↓↓↓

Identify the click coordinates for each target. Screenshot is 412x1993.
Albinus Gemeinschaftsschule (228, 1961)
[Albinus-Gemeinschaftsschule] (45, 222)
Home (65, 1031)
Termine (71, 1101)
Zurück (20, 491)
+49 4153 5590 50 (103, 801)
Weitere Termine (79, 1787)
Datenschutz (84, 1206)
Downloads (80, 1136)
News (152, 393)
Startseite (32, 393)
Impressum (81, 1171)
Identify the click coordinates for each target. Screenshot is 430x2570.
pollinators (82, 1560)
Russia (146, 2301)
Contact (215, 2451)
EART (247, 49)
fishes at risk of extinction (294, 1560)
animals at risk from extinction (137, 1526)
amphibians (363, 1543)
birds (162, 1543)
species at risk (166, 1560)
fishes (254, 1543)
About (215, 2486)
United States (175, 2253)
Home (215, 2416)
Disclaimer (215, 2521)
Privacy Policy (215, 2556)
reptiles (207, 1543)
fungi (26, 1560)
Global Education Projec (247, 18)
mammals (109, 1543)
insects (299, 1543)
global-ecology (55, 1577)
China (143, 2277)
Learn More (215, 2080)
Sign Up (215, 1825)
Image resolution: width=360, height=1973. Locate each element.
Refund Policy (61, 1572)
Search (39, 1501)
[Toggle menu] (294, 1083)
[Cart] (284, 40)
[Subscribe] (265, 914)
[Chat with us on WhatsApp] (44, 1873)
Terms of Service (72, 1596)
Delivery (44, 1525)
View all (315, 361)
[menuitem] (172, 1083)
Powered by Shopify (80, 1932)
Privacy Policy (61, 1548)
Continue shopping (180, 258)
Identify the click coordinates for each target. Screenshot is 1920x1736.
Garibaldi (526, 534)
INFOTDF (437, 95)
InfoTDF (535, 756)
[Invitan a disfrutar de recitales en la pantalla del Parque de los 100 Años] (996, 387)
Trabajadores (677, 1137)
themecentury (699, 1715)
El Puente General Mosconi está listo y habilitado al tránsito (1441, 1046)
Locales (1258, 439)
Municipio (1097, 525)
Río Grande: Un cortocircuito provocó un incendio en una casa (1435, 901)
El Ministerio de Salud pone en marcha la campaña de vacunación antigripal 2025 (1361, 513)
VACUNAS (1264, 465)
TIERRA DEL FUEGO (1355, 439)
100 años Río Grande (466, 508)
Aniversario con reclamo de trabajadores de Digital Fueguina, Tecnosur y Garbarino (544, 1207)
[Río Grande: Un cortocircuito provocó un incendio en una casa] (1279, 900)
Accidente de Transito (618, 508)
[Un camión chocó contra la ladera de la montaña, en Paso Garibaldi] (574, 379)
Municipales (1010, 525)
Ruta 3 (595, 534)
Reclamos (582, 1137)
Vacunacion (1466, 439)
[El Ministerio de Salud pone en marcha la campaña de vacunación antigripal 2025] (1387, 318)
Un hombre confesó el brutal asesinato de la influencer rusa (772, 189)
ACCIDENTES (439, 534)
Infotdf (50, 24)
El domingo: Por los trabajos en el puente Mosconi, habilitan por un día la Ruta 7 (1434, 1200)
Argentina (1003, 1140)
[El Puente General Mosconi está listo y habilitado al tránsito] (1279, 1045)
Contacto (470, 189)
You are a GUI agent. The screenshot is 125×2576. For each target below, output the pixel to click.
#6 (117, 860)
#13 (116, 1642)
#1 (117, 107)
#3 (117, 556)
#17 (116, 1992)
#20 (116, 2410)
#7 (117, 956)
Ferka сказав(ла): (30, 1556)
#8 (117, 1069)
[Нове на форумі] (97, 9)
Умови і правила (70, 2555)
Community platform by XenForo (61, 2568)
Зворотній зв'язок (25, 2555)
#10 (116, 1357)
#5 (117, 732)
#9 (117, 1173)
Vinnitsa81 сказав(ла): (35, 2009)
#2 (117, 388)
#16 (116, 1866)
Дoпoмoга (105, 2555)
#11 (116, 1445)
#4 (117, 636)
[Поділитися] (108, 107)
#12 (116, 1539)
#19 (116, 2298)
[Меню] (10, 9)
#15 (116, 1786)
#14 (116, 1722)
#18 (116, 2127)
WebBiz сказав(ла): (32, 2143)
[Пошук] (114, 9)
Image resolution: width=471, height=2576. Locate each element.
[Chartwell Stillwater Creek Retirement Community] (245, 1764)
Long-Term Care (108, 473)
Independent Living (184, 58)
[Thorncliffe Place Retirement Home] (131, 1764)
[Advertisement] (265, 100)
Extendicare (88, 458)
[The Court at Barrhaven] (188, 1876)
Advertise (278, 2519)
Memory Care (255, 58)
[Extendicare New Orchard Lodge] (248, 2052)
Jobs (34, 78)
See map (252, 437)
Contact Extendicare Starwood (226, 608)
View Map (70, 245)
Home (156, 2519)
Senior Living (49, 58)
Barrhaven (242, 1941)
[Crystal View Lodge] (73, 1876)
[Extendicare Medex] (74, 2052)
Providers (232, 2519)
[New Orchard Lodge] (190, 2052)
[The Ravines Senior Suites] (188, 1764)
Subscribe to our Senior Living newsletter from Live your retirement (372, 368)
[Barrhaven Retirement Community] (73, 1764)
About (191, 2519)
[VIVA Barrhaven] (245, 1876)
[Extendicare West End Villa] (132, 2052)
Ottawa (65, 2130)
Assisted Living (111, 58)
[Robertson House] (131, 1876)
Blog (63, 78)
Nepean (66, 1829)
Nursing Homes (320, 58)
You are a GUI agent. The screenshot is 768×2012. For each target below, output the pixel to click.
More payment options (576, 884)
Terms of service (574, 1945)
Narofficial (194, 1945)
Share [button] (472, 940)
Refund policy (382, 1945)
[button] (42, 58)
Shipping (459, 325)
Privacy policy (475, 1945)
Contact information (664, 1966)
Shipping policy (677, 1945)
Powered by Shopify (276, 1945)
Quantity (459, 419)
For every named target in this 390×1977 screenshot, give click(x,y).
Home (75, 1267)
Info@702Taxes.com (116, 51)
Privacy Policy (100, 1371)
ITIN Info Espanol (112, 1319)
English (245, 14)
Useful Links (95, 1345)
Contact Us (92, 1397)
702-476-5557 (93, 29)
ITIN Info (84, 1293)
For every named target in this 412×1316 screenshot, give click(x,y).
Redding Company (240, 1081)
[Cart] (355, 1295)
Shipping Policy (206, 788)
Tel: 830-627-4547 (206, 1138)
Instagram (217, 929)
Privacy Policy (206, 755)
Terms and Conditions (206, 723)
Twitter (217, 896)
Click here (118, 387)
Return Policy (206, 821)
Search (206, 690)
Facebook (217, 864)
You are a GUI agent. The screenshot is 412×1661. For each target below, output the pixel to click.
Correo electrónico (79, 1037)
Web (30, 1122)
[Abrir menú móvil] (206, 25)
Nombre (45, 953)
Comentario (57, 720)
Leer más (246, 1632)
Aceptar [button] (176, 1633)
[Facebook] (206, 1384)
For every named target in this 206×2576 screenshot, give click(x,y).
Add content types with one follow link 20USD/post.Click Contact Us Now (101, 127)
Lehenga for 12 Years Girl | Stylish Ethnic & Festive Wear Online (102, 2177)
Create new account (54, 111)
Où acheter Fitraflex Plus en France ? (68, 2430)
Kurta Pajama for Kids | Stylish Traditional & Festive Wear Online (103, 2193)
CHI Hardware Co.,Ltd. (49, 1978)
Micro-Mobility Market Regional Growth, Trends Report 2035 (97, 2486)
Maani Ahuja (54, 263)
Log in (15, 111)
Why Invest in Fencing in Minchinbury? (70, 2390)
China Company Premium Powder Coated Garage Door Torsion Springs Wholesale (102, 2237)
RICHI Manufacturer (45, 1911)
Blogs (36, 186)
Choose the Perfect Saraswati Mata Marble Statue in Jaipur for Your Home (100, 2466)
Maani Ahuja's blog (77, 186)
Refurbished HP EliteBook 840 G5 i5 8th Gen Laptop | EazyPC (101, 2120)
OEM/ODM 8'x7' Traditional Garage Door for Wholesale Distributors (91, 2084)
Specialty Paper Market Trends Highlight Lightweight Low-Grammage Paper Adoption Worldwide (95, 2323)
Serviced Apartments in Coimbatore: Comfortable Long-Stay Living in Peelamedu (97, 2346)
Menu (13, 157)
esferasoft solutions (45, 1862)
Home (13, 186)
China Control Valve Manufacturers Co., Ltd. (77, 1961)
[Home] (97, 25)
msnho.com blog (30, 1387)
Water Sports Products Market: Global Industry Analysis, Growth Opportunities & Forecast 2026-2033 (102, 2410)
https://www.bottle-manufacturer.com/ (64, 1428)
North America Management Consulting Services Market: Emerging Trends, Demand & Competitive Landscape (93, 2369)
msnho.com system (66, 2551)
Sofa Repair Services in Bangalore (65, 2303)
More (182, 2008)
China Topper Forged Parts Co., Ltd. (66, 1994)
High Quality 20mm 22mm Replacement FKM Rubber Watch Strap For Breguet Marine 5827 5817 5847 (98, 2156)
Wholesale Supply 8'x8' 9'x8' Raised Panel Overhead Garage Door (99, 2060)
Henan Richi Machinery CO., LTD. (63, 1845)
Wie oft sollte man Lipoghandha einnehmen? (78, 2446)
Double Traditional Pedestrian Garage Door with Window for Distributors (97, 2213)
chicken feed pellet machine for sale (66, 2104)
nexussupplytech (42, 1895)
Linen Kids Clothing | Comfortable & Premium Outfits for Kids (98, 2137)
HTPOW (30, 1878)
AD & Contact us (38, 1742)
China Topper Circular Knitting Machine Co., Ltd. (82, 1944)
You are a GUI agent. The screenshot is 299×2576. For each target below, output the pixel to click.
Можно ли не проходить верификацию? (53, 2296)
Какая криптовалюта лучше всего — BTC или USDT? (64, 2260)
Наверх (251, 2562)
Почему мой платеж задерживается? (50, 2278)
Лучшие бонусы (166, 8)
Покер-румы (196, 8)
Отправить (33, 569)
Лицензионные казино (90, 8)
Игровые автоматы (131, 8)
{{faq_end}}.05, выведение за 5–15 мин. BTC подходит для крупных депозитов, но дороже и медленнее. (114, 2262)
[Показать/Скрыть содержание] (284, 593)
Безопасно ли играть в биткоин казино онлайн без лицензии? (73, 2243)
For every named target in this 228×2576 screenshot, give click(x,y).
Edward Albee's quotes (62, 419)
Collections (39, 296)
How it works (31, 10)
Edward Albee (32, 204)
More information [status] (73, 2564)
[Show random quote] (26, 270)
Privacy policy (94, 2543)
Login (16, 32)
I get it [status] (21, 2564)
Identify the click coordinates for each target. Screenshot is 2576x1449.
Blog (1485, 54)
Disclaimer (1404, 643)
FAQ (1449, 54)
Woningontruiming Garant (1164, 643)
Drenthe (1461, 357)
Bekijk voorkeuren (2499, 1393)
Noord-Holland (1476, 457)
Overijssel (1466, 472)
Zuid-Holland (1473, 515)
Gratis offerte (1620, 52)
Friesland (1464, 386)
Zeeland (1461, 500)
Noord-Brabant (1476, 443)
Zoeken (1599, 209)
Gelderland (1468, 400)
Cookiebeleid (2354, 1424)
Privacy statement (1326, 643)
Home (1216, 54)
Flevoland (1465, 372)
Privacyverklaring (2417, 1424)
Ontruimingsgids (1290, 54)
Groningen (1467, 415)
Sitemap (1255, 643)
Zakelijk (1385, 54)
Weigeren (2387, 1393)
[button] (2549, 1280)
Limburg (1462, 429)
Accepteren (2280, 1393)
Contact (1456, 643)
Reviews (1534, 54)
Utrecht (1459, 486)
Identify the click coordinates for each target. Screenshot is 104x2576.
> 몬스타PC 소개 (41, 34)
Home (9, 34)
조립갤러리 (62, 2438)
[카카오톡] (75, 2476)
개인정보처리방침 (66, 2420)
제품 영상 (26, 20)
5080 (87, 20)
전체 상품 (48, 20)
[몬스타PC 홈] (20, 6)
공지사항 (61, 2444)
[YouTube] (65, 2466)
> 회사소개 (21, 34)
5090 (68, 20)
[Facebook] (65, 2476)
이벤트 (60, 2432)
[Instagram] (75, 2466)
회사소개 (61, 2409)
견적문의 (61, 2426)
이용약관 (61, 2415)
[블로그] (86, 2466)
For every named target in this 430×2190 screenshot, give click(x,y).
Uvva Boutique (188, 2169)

↑↑↑

§ **Description of the task**:
Please copy, without any change, the lines of the material from the first through the one containing "Powered by Shopify (80, 1932)". Write nothing else.

§ **Your response**:
Identify the click coordinates for each target. Screenshot is 412x1993.
Albinus Gemeinschaftsschule (228, 1961)
[Albinus-Gemeinschaftsschule] (45, 222)
Home (65, 1031)
Termine (71, 1101)
Zurück (20, 491)
+49 4153 5590 50 (103, 801)
Weitere Termine (79, 1787)
Datenschutz (84, 1206)
Downloads (80, 1136)
News (152, 393)
Startseite (32, 393)
Impressum (81, 1171)
Identify the click coordinates for each target. Screenshot is 430x2570.
pollinators (82, 1560)
Russia (146, 2301)
Contact (215, 2451)
EART (247, 49)
fishes at risk of extinction (294, 1560)
animals at risk from extinction (137, 1526)
amphibians (363, 1543)
birds (162, 1543)
species at risk (166, 1560)
fishes (254, 1543)
About (215, 2486)
United States (175, 2253)
Home (215, 2416)
Disclaimer (215, 2521)
Privacy Policy (215, 2556)
reptiles (207, 1543)
fungi (26, 1560)
Global Education Projec (247, 18)
mammals (109, 1543)
insects (299, 1543)
global-ecology (55, 1577)
China (143, 2277)
Learn More (215, 2080)
Sign Up (215, 1825)
Image resolution: width=360, height=1973. Locate each element.
Refund Policy (61, 1572)
Search (39, 1501)
[Toggle menu] (294, 1083)
[Cart] (284, 40)
[Subscribe] (265, 914)
[Chat with us on WhatsApp] (44, 1873)
Terms of Service (72, 1596)
Delivery (44, 1525)
View all (315, 361)
[menuitem] (172, 1083)
Powered by Shopify (80, 1932)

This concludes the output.